There was no significant difference in LC numbers between normal skin from RTRs and normal skin from non-immunosuppressed individuals. There was a statistically significant reduction in LC/mm2 and LC/1000 K (keratinocytes) for SCC, BCC, dysplastic lesions and viral warts compared with normal skin (P < 0.001, P < 0.01, P < 0.001, P < 0.05, respectively). There was a trend for an increase in Langerhans cell density in SCCs which developed during etretinate therapy compared with pre-etretinate but the difference was not statistically significant.
In this study of RTRs, a significant reduction in Langerhans cell densities was observed in SCCs, BCCs and dysplastic lesions compared with normal skin. A reduction in Langerhans cell density in viral warts from RTRs was also observed. A working hypothesis may include a multifactorial etiology for this reduction in Langerhans cell densities. It is possible that human papilloma virus (HPV) infection, by reducing intraepidermal Langerhans cell density, may decrease local immune surveillance and facilitate the development of skin cancers. Ultraviolet radiation and immune suppression may also play a role. The marked depletion of Langerhans cells in skin cancers, precursor lesions and viral warts suggests a central role for Langerhans cells in skin cancer promotion in RTRs.

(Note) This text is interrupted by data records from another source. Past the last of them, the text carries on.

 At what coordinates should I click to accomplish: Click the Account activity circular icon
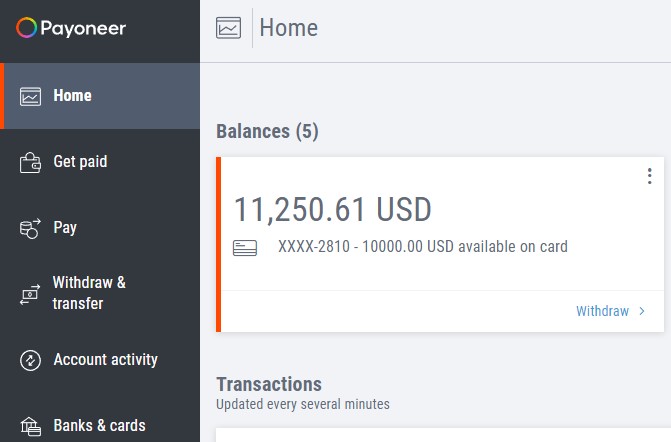[30, 360]
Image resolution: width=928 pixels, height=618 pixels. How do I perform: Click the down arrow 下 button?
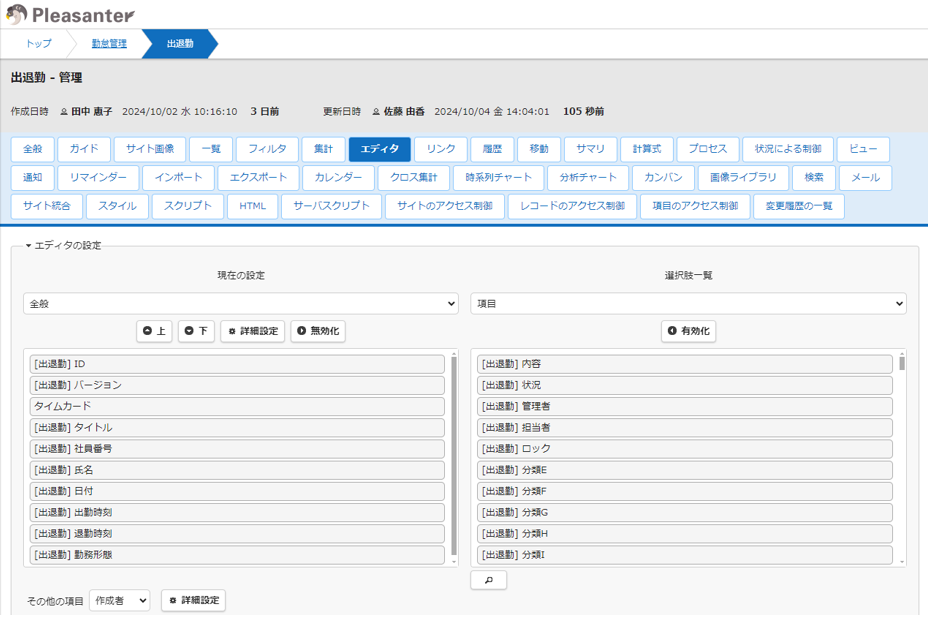[x=196, y=331]
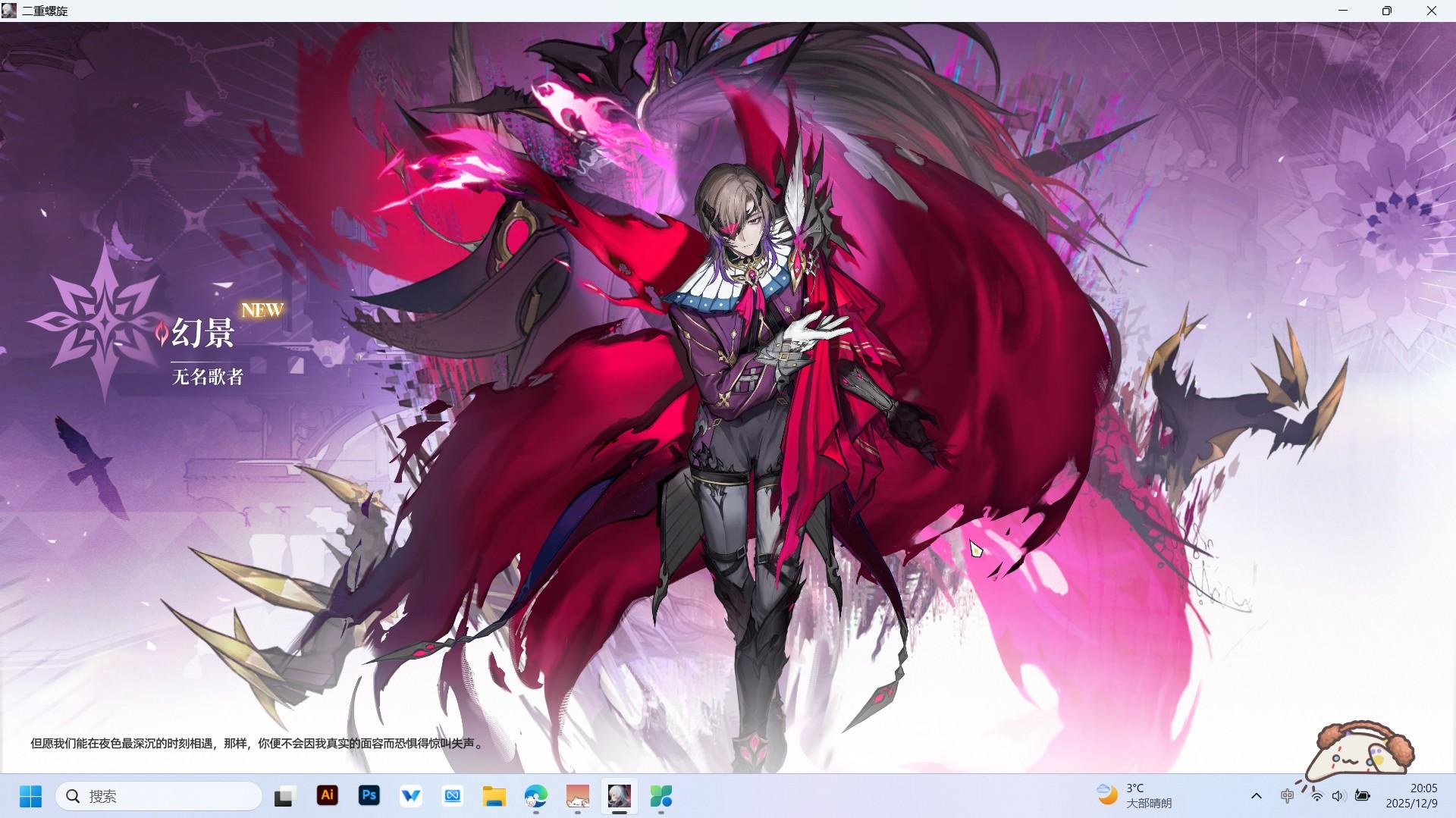Open the volume speaker control
The height and width of the screenshot is (818, 1456).
pos(1338,795)
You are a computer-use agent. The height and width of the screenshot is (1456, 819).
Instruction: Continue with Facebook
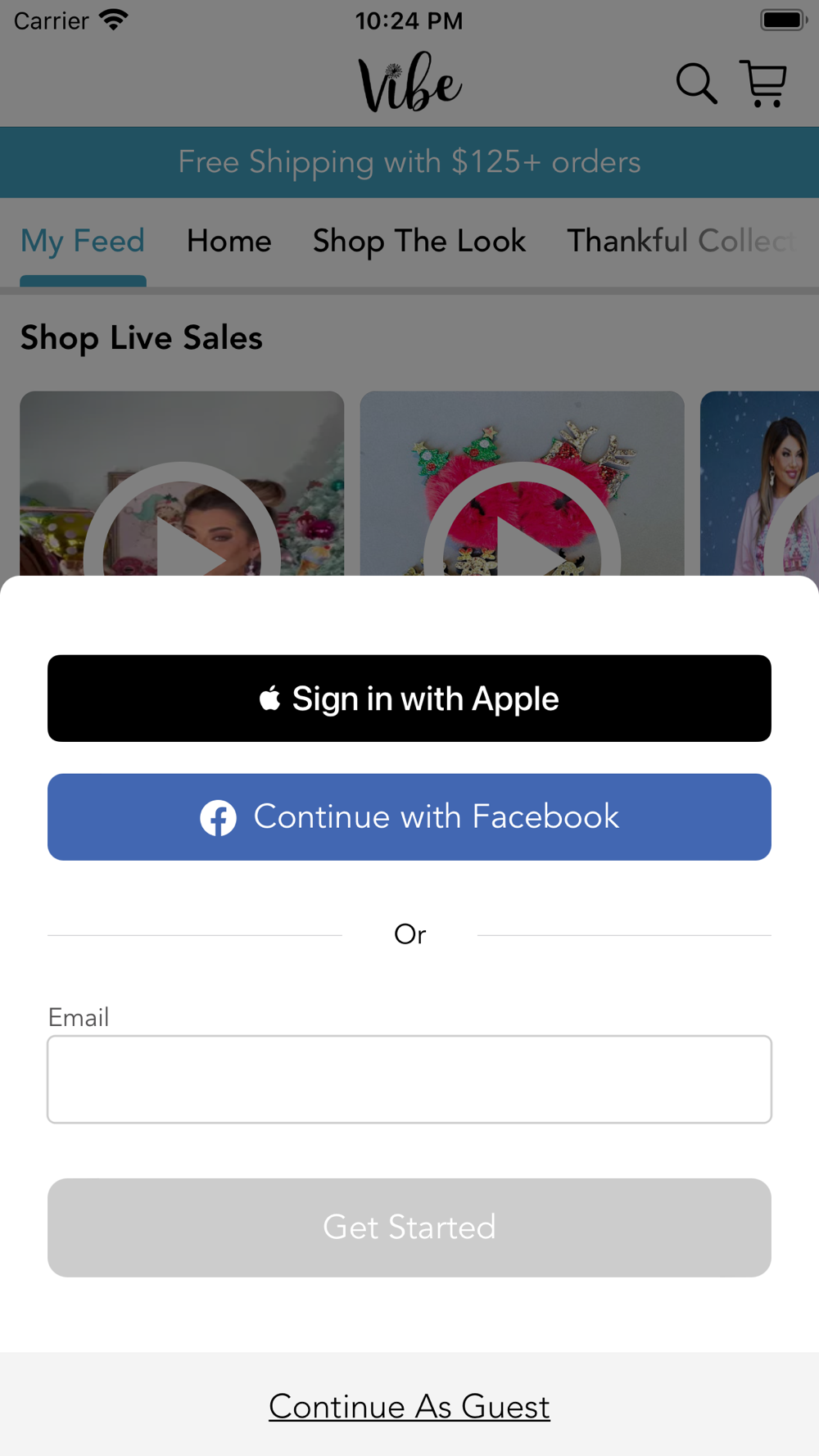point(410,817)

朗格汉斯细胞(LC)是表皮中一类独特的抗原呈递细胞,可能在抵御皮肤肿瘤的防御机制中发挥作用。肾移植受者(RTR)发生癌前和恶性皮肤病变的几率显著增加。对局部免疫监视很重要的朗格汉斯细胞,在RTR的皮肤肿瘤中可能会减少或下调,从而促进肿瘤生长。我们调查了15例RTR的29例鳞状细胞癌(SCC)、5例基底细胞癌(BCC)、4例鲍温病、8例发育异常病变(光化性角化病)和3例病毒疣中的朗格汉斯细胞密度,并将其与正常对照皮肤中的朗格汉斯细胞密度进行比较。11例RTR正在接受低剂量依曲替酯作为复发性皮肤癌的化学预防,还评估了低剂量维甲酸治疗对这些患者SCC中朗格汉斯细胞密度的影响。冷冻组织切片中的朗格汉斯细胞用抗人Leu-6单克隆抗体染色。
RTR的正常皮肤与非免疫抑制个体的正常皮肤之间的LC数量无显著差异。与正常皮肤相比,SCC、BCC、发育异常病变和病毒疣的LC/mm²和LC/1000K(角质形成细胞)有统计学显著降低(分别为P < 0.001、P < 0.01、P < 0.001、P < 0.05)。与依曲替酯治疗前相比,依曲替酯治疗期间发生的SCC中朗格汉斯细胞密度有增加趋势,但差异无统计学意义。
在这项对RTR的研究中,与正常皮肤相比,SCC、BCC和发育异常病变中观察到朗格汉斯细胞密度显著降低。在RTR的病毒疣中也观察到朗格汉斯细胞密度降低。一个可行的假设可能包括朗格汉斯细胞密度降低的多因素病因。人乳头瘤病毒(HPV)感染可能通过降低表皮内朗格汉斯细胞密度,减少局部免疫监视并促进皮肤癌发展。紫外线辐射和免疫抑制也可能起作用。皮肤癌、癌前病变和病毒疣中朗格汉斯细胞的明显减少表明朗格汉斯细胞在RTR皮肤癌发生中起核心作用。